• [EXERCISE PROMPT]
Each line of the data below from the one holding "Task: Go to Configurar Horarios in sidebar" to the one holding "This screenshot has height=913, width=977.", inclusive, is to be reproduced exactly; no other line belongs in the answer.

Data items
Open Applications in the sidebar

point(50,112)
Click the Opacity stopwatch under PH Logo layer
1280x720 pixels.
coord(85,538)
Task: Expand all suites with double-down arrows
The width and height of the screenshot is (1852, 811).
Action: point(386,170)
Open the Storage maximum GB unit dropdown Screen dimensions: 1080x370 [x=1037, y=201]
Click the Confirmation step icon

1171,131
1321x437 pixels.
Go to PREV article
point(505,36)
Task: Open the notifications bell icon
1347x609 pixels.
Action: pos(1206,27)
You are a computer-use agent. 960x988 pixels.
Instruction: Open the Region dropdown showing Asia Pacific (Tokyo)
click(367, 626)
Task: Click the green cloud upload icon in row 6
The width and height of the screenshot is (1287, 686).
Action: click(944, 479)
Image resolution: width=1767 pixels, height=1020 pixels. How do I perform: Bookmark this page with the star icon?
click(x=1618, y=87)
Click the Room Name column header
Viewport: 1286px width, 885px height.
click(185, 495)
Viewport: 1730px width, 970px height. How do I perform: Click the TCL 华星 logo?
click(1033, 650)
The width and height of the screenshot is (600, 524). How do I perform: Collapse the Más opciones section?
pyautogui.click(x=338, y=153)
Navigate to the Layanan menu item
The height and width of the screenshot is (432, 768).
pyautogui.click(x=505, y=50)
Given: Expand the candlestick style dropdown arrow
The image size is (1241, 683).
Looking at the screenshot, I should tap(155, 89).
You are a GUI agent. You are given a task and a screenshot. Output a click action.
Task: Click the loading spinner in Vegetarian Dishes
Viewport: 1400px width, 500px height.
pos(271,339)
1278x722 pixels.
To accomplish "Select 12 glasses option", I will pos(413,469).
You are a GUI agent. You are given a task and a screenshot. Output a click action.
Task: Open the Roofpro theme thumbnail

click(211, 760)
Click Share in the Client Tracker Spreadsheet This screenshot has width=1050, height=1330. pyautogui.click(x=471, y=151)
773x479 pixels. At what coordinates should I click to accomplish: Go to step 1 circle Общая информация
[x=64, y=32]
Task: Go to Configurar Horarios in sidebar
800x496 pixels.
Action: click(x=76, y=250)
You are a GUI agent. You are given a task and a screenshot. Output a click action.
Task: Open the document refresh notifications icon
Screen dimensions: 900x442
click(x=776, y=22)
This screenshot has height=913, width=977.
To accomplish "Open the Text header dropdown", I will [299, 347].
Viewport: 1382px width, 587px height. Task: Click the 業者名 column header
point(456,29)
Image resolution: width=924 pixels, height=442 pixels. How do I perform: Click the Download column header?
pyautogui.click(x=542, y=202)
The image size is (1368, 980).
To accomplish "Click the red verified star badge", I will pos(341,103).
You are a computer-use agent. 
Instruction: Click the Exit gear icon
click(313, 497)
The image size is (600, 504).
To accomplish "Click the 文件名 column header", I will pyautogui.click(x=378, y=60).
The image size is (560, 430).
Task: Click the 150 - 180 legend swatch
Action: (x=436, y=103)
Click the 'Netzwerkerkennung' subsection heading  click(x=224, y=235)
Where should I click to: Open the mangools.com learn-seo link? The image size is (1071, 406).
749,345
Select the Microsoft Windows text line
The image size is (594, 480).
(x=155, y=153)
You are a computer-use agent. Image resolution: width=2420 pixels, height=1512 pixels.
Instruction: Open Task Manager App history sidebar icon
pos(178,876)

• [WRITTEN SOLUTION]
Task: Go to Configurar Horarios in sidebar
800x496 pixels.
Action: click(x=76, y=250)
You are a GUI agent. You are given a task and a screenshot. Output a click action.
Task: Open the document refresh notifications icon
Screen dimensions: 900x442
click(x=776, y=22)
This screenshot has height=913, width=977.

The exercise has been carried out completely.